▶ [Selected extract]:
-- Begin --

Bubble. What Bubble?

General

Posted by: Kimberly Walker

Feb. 10, 2010

Since last October, home resale numbers have almost doubled, up 41.5 per cent and setting new records in Toronto, Ottawa and Montreal, all according to figures from the Canadian Real Estate Association (CREA). It’s stats like these that prompted economists from Scotia Capital, Derek Holt and Karen Cordes, to publish a report aptly titled, “Is there a Canadian Housing Bubble?”

And considering the data, it’s not an unwarranted question. Holt and Cordes plainly put forth that “Canadian house prices are rich no matter how one looks at it, but they are likely to become richer yet before material risks emerge later next year and beyond.”

They even answer their title’s question with the retort, “probably,” but elaborate that the combination of low rates, mortgage innovation and shortage of supply will keep it at bay for awhile.

In the Globe and Mail, Holt and Cordes said that “with prices up 20 per cent over year-ago levels and at all-time highs by virtually every measure, this is becoming an over-valued asset class in our opinion.”

As for the argument that increased affordability is driving the market, Scotia Capital claims that using affordability as a valuation measure is not a fair valuation at all, as “affordability is often just an interest rate at play.”

In other words, they believe that a housing bubble is well on its way.

Choose your words wisely
The word bubble, especially when it’s used in conjunction with the phrase real estate, has a fair amount of weight behind and shouldn’t be used lightly. When CMP contacted some of last year’s top 50 brokers, for instance, they tended to agree the so-called bubble was as imaginary as the mortgage monster under your bed, and what the industry is experiencing is simply a sharp rebound. For them, it’s the difference between performing the pole vault and landing on your back with the crash mat, or without it. In other words, the market will have its ups and downs, but this time when it does go down it won’t hurt too terribly.

Peter Kinch, of the Peter Kinch Mortgage Team in Vancouver, believes that everyone is confusing leftover pent-up demand from 2007 to 2009 and the current low interest rates as a possible bubble.

-- End --

▶ [Excerpted records]:
-- Begin --

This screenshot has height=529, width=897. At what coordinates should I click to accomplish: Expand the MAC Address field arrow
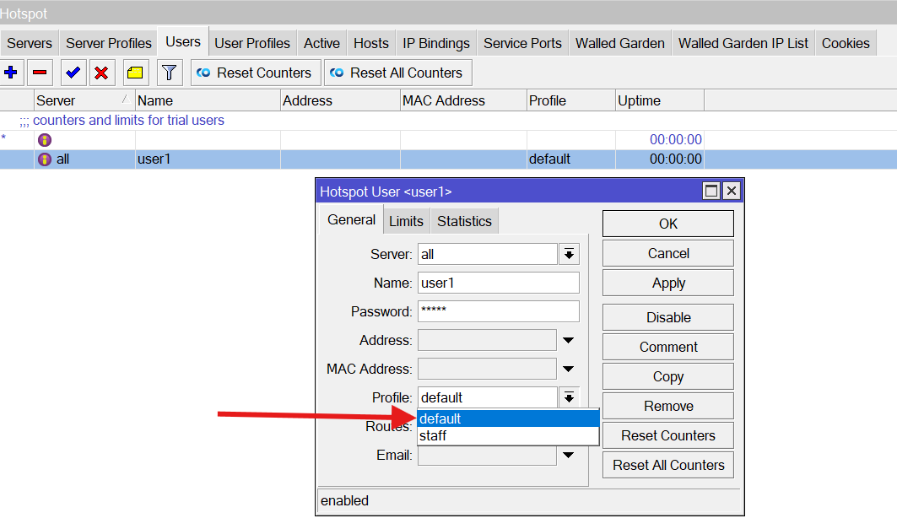[x=568, y=370]
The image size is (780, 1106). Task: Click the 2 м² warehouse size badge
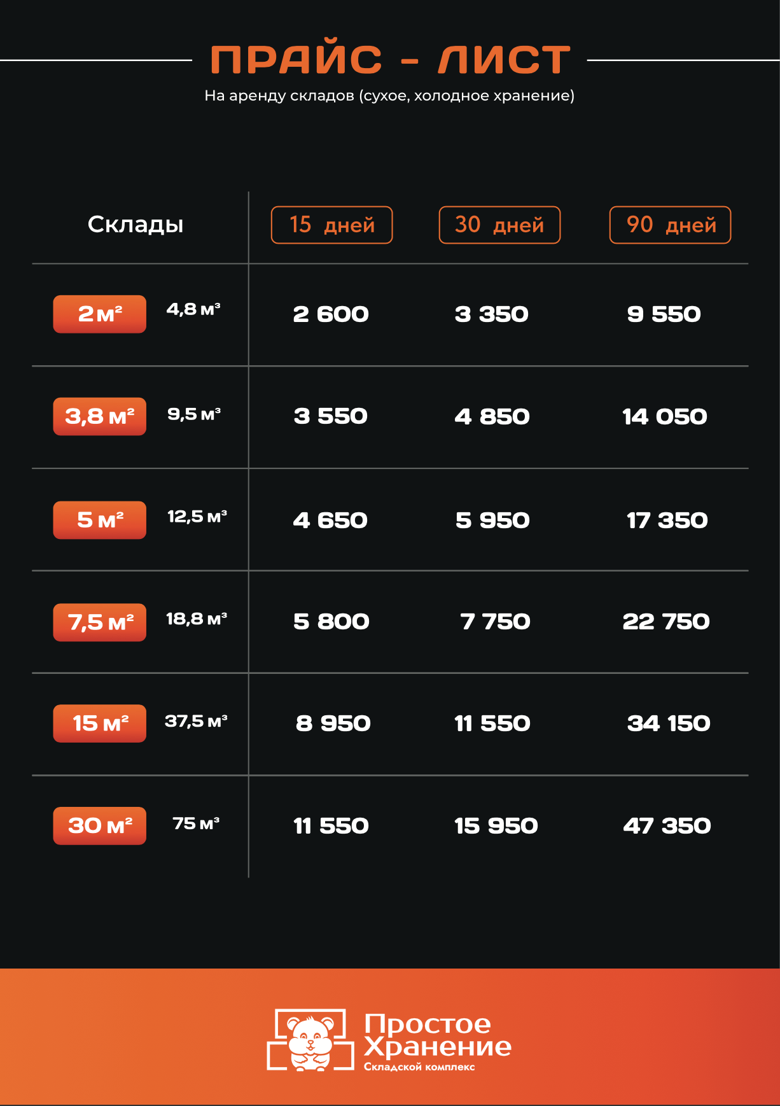click(99, 314)
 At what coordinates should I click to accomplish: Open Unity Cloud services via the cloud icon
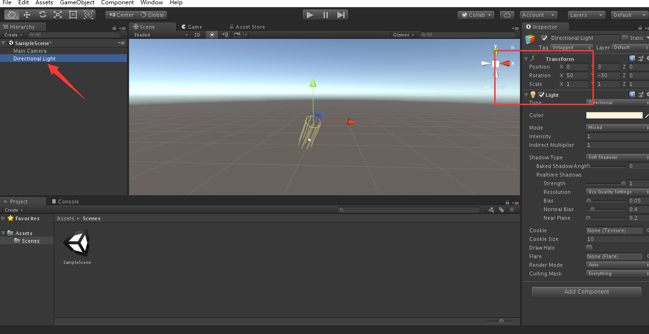(x=507, y=15)
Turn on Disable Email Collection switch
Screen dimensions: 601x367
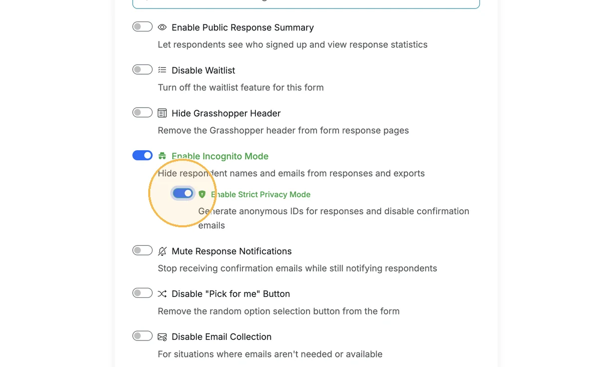pyautogui.click(x=142, y=336)
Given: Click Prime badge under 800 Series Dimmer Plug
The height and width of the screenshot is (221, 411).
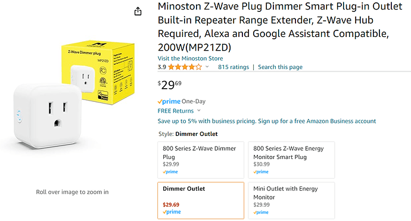Looking at the screenshot, I should [170, 172].
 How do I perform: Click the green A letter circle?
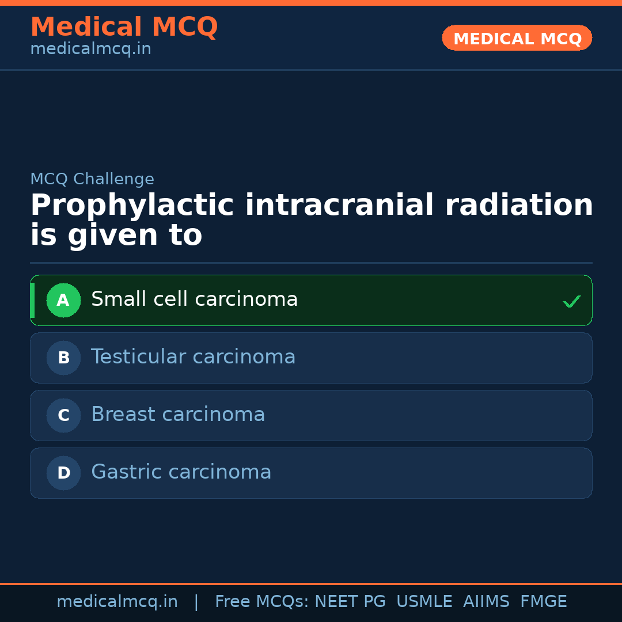[x=63, y=300]
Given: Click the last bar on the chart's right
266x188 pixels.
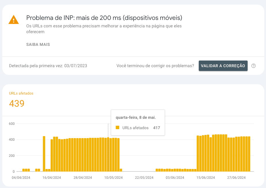Looking at the screenshot, I should (249, 154).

-- End --

▶ [Work to do]:
**a.** Rewrite the passage of the housing bubble post between "In the Globe and" and "on its way.", inclusive, with "valuation measure" changed to "pricing gauge".
**b.** Translate this sentence from the housing bubble post into French: "In other words, they believe that a housing bubble is well on its way."

▶ [Task solutions]:
**a.**
In the Globe and Mail, Holt and Cordes said that “with prices up 20 per cent over year-ago levels and at all-time highs by virtually every measure, this is becoming an over-valued asset class in our opinion.”

As for the argument that increased affordability is driving the market, Scotia Capital claims that using affordability as a pricing gauge is not a fair valuation at all, as “affordability is often just an interest rate at play.”

In other words, they believe that a housing bubble is well on its way.

**b.** En d'autres termes, ils pensent qu'une bulle immobilière est bel et bien en train de se former.